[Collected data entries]
• • • • • • •

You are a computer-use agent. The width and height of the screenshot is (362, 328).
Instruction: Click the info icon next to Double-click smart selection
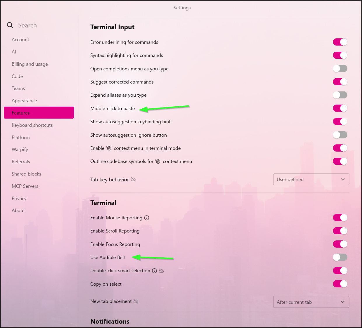coord(154,270)
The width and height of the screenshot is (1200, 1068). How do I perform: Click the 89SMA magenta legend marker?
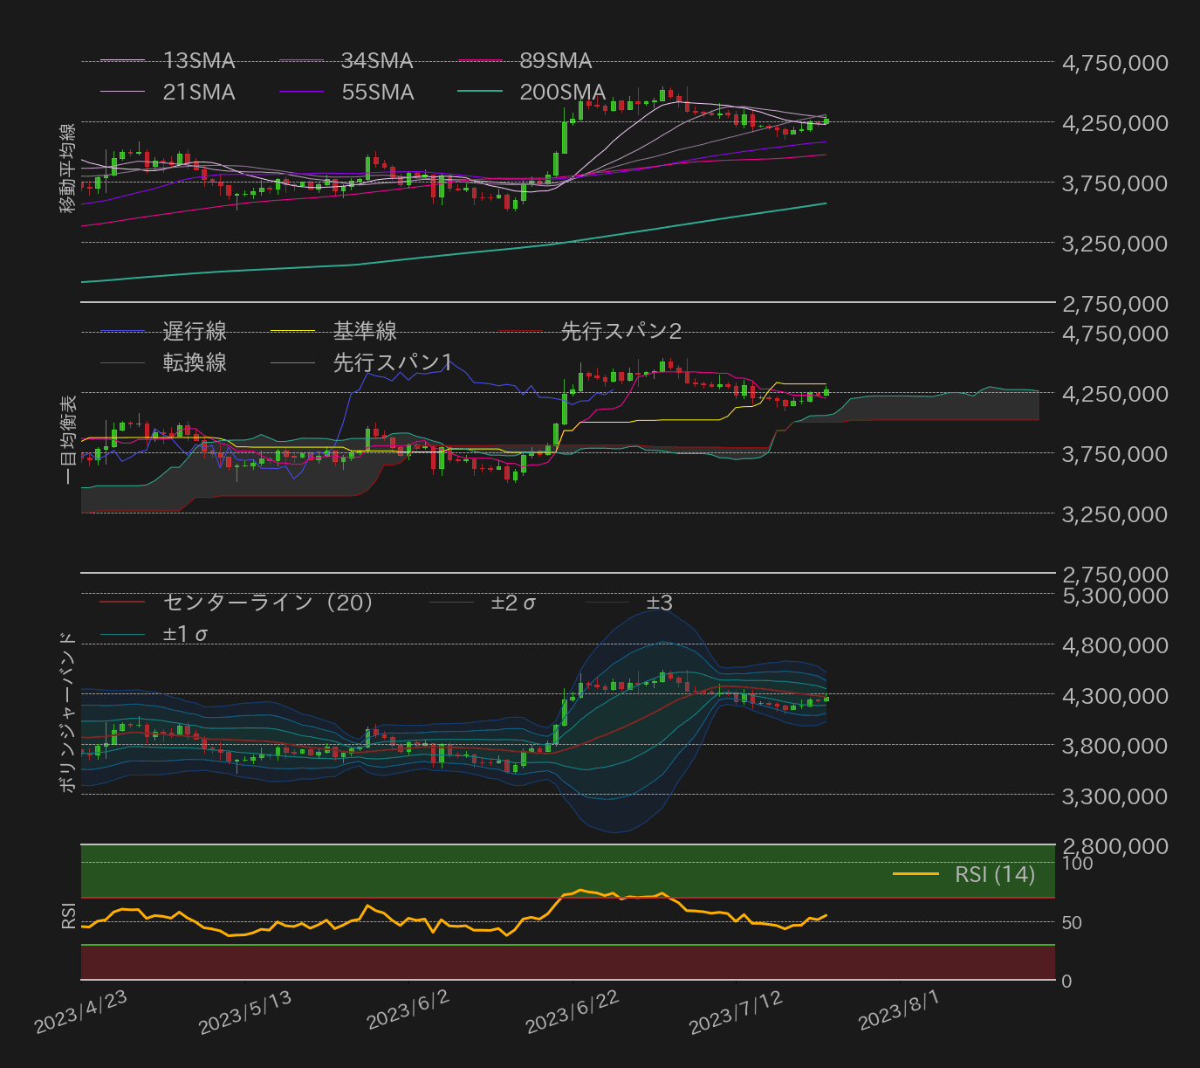point(480,61)
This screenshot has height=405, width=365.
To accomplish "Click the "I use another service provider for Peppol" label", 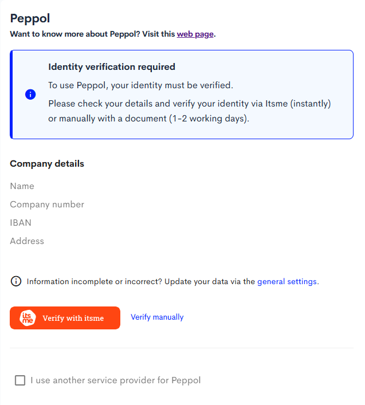I will click(116, 380).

• • • • • • •

**Activity**
Using the data above, set down each line from the line with "Instruction: Click the" to the line with "This screenshot has height=405, width=365." exactly, both ends included, and leave the pictures behind. Nothing else belongs.

**Output for this exercise**
Instruction: Click the info icon next to Double-click smart selection
coord(154,270)
The width and height of the screenshot is (1200, 1068). How do I perform: Click the 89SMA magenta legend marker?
point(480,61)
This screenshot has height=405, width=365.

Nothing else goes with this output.